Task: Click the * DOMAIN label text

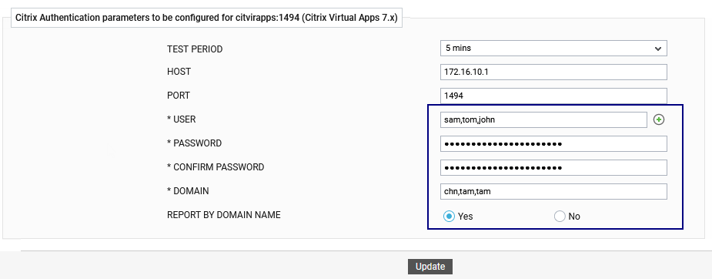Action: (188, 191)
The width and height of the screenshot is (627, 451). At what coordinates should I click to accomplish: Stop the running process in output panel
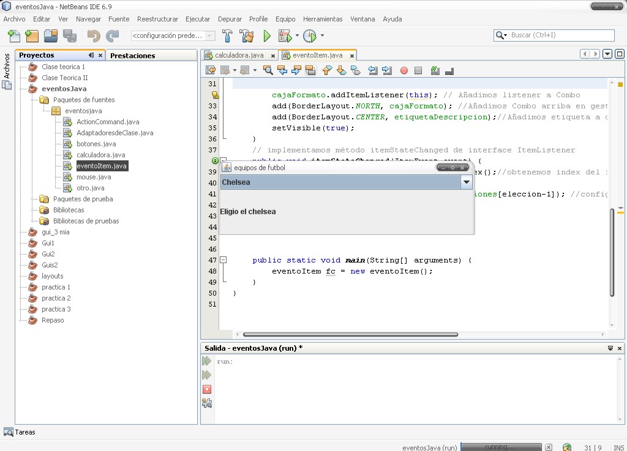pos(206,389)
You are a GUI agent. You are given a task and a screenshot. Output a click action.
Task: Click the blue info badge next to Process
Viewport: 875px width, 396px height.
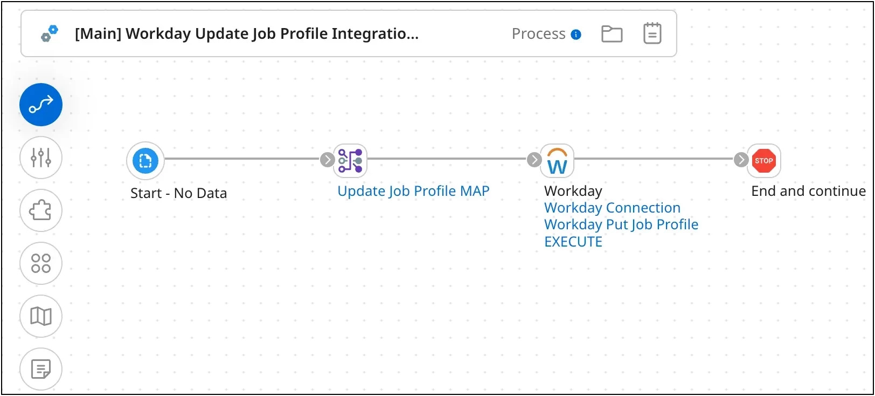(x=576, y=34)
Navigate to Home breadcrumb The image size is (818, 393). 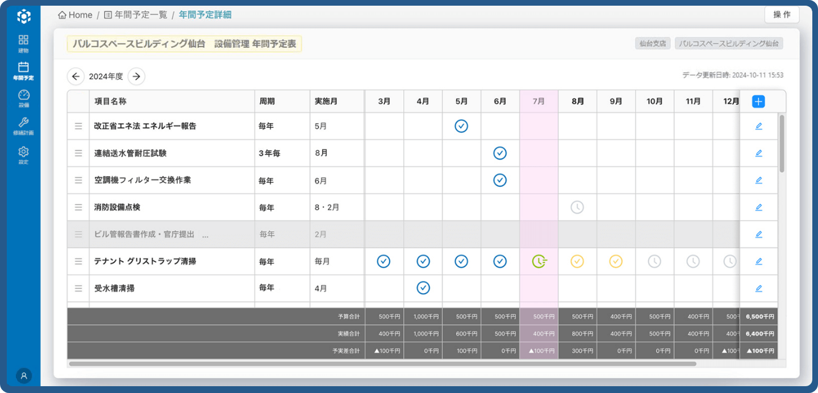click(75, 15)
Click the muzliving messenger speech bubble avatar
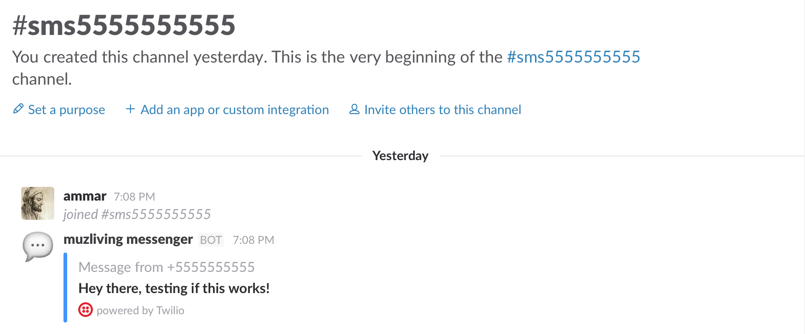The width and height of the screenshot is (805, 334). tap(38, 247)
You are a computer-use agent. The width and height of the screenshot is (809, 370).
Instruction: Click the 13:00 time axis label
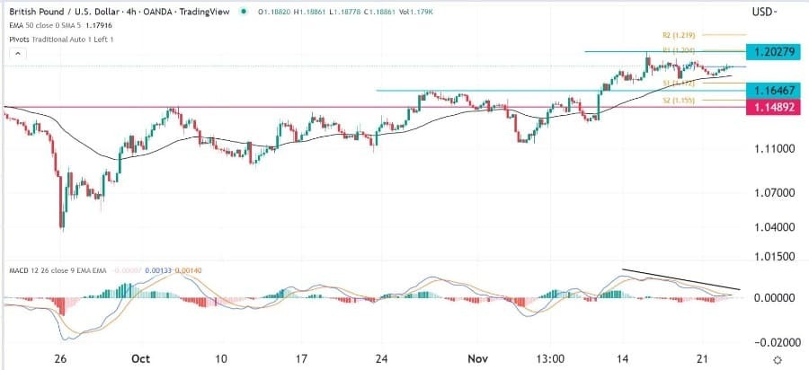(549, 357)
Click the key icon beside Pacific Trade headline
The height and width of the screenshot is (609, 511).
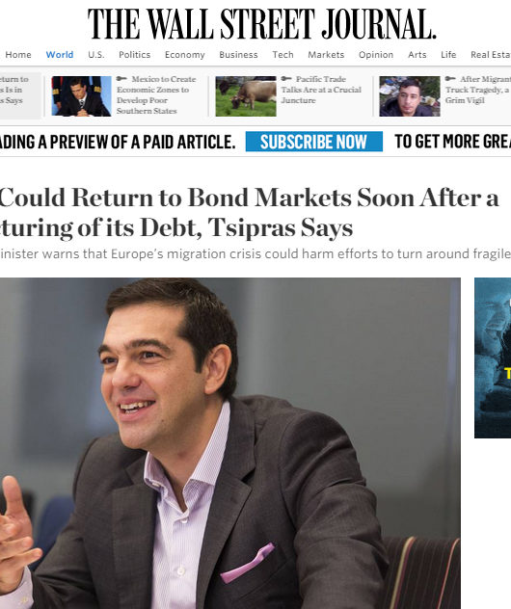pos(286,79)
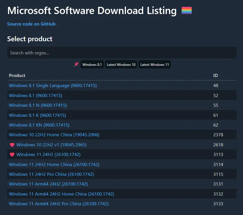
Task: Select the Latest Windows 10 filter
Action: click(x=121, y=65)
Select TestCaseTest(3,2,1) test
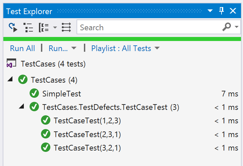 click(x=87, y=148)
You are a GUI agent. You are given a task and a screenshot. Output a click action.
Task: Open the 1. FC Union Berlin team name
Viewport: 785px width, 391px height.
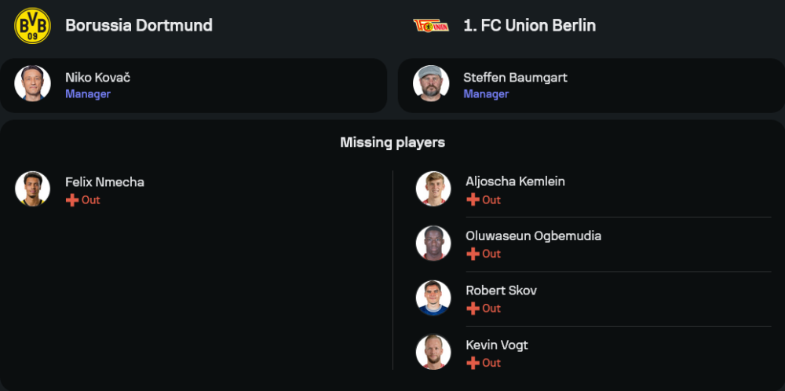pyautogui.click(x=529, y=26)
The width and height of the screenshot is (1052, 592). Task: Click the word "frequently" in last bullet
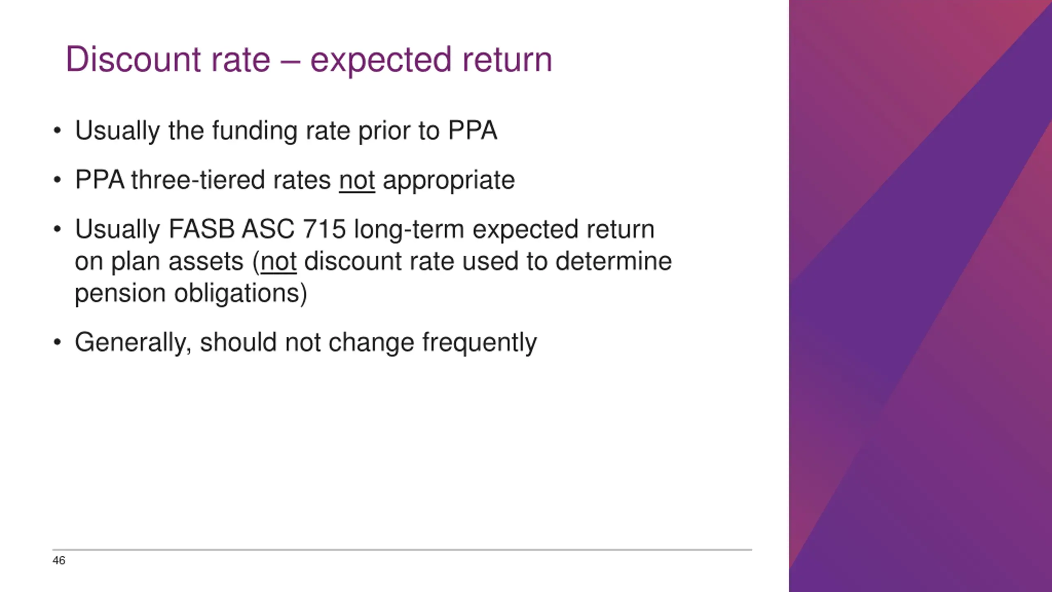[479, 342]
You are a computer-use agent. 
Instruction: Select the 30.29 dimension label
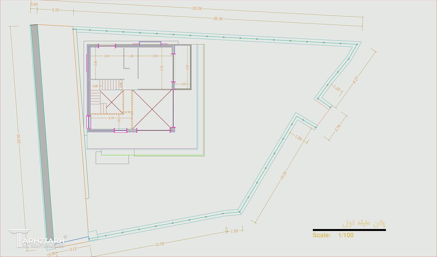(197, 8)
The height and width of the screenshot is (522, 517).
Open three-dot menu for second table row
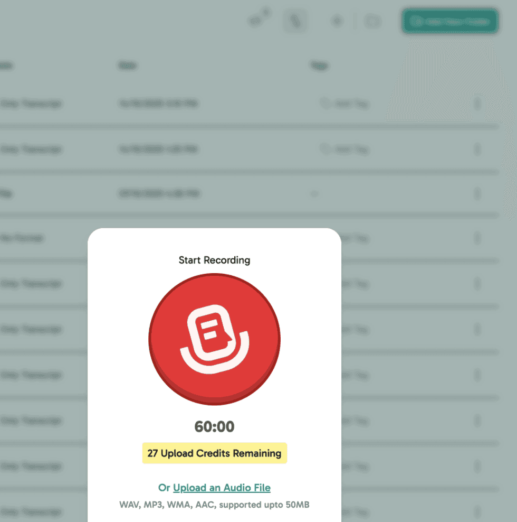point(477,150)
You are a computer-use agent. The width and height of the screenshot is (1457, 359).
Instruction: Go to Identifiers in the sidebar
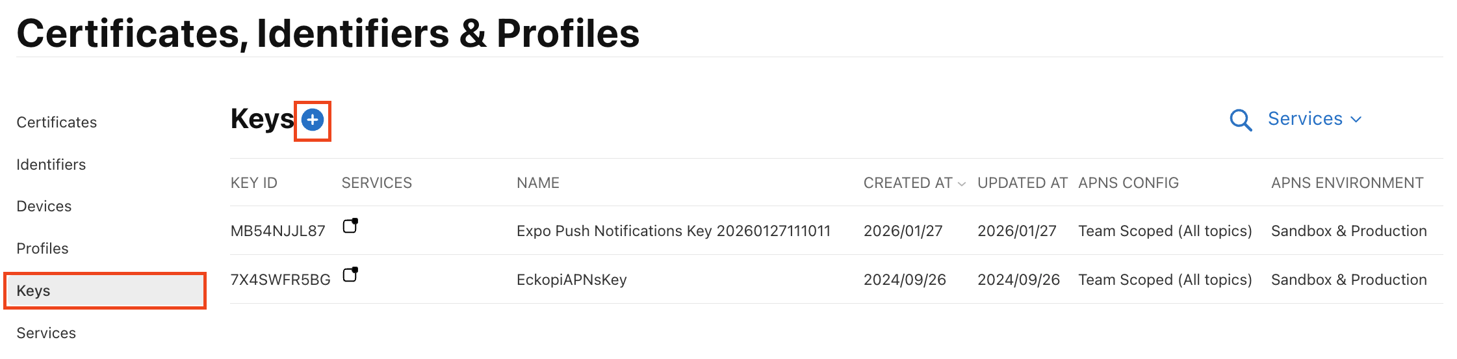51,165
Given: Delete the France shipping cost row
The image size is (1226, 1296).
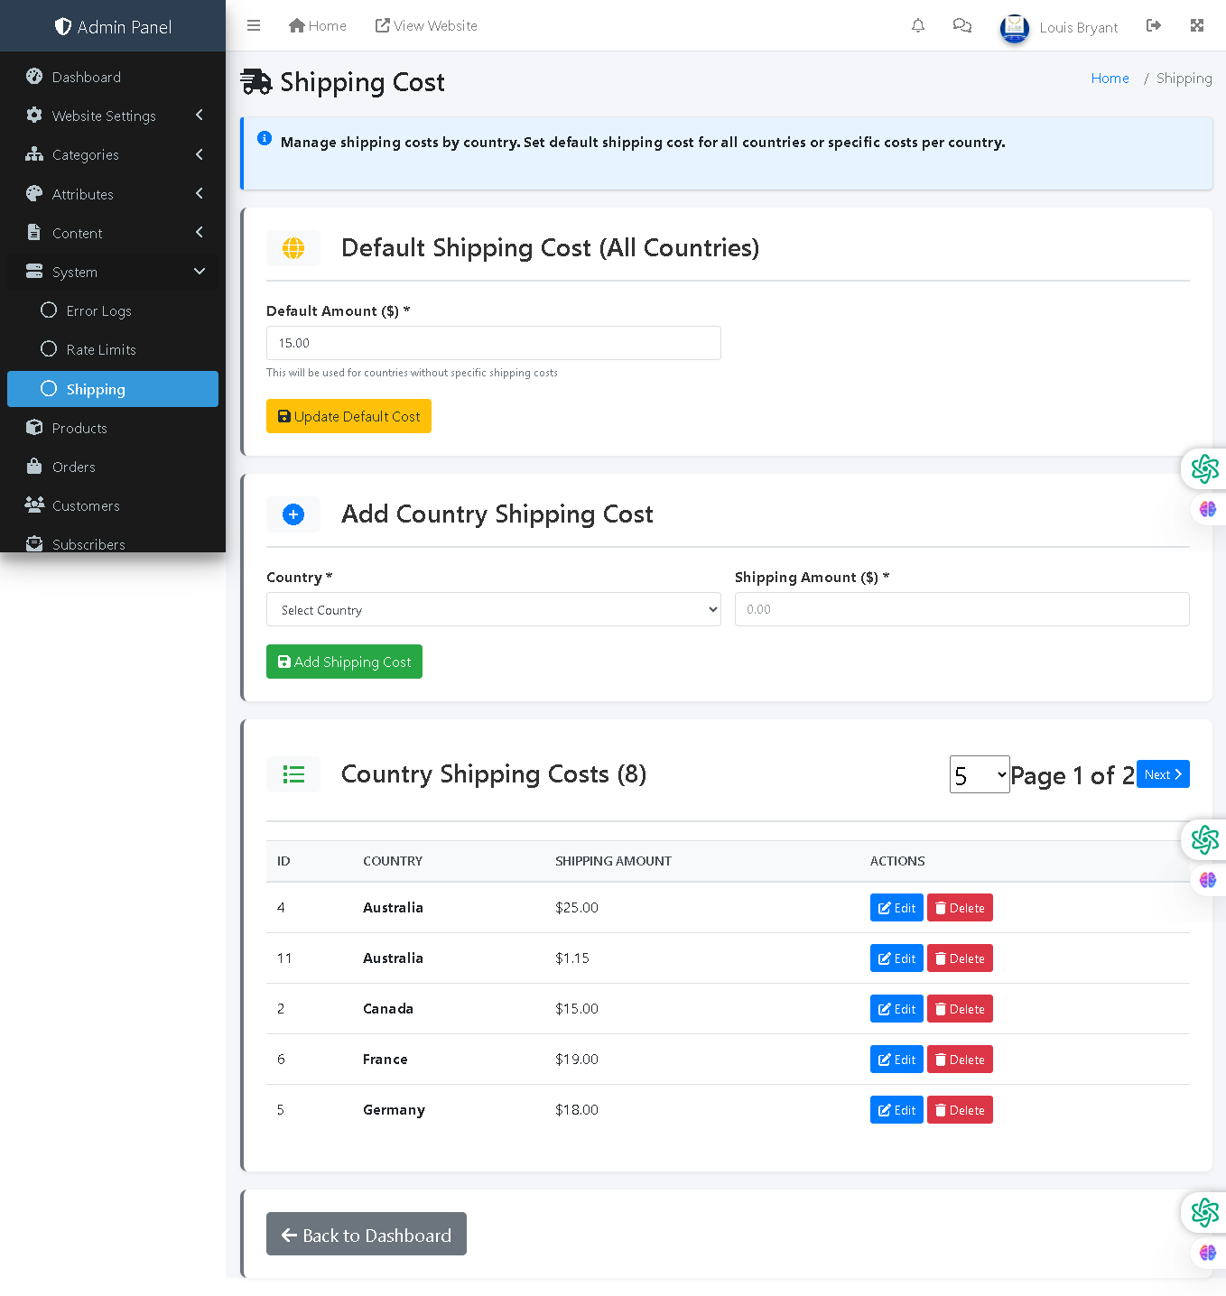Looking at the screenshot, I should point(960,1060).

☆ ☆ ☆

From the line containing "Task: Open the 1. FC Union Berlin team name" down to the final line of the material, restate every line word for word, and only those; drop the pictures.

Task: Open the 1. FC Union Berlin team name
Viewport: 785px width, 391px height.
pyautogui.click(x=529, y=26)
The width and height of the screenshot is (1052, 592). Task: Click the word "frequently" in last bullet
[479, 342]
You are a computer-use agent. 
Instruction: Select the 30.29 dimension label
(197, 8)
The height and width of the screenshot is (522, 517).
Open three-dot menu for second table row
point(477,150)
You are a computer-use agent. The width and height of the screenshot is (1457, 359).
Instruction: Go to Identifiers in the sidebar
51,165
Given: Delete the France shipping cost row
The image size is (1226, 1296).
Looking at the screenshot, I should point(960,1060).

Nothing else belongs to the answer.